Modelki czytające książki w sklepowych witrynach pojawiły się we Wrocławiu. W ten sposób wrocławska biblioteka i ogólnopolska marka odzieżowa pokazały, że literatura i moda mogą się wzajemnie wspierać.
Czy książka może być modna? Zawsze. Tak jak zawsze modne są jeansy. Z takiego przeświadczenia powstał projekt „Modna Książka Jeans & Audiobook”, zrealizowany we Wrocławiu przez Miejską Bibliotekę Publiczną w partnerstwie z firmą odzieżową „Big Star”. Z okazji objęcia przez stolicę Dolnego Śląska tytułu Światowej Stolicy Książki UNESCO, w witrynach pięciu wrocławskich sklepów „Big Star” pojawiły się żywe manekiny z książką w ręku.
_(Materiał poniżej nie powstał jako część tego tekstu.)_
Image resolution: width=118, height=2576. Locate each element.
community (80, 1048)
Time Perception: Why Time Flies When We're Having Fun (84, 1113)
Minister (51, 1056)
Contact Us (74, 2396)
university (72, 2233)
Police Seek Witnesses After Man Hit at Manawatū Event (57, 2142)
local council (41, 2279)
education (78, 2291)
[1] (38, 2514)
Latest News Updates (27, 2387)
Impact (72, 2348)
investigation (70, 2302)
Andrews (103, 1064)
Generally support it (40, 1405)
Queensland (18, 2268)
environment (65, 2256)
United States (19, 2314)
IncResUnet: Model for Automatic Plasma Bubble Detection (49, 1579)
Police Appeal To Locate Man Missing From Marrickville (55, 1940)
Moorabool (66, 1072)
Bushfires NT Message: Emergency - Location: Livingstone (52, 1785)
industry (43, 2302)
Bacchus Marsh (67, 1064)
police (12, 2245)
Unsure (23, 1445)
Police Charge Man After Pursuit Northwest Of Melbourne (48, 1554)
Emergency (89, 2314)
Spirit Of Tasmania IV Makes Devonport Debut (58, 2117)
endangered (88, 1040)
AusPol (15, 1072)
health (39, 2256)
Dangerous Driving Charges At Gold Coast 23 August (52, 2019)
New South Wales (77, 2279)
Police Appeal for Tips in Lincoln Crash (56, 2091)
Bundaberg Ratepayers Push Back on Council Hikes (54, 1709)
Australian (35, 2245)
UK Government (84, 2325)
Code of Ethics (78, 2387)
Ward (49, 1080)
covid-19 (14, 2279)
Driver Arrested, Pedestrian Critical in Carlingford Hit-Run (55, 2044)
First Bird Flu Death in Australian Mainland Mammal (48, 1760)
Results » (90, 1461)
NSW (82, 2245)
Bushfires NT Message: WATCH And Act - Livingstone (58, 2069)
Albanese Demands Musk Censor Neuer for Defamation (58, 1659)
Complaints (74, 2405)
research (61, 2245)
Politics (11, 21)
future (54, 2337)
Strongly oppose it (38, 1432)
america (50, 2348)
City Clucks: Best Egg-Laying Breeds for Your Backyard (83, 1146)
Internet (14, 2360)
Dziewczęta uczestniczące w happeningu wystąpiły w strojach tejże firmy oraz z wybraną przez siebie ulubioną książką.
–Chcieliśmy z promocją czytelnictwa wyjść poza przestrzeń kultury, w takie niecodzienne dla literatury, komercyjne otoczenie. Chcieliśmy spojrzeć na książkę w innym wymiarze – wyjaśnia Katarzyna Kabat z Miejskiej Biblioteki Publicznej we Wrocławiu, koordynatorka projektu.
Temat podchwycił „Big Star”: – Gdybym miał antropomorfizować naszą markę, byłby to człowiek sukcesu przed 30. rokiem życia, żyjący jednak na swój własny, niezależny sposób, wieczorem lubiący relaksować się przy dobrej lekturze – mówi Maciej Bugajny, specjalista ds. marketingu w „Big Star Limited Sp. z o.o.” -Prawie każdy ma w szafie jakiś produkt sygnowany wielką gwiazdą; tym razem chcemy naszym klientom zaoferować coś więcej. Wiemy, że ponad połowa Polaków nie przeczytała ani jednej książki w zeszłym roku, jednak paradoksalnie czytanie jest modne. Jeden z najpopularniejszych pisarzy młodego pokolenia Szczepan Twardoch jest ambasadorem marki Mercedes-Benz, to pokazuje pewien trend – dodaje.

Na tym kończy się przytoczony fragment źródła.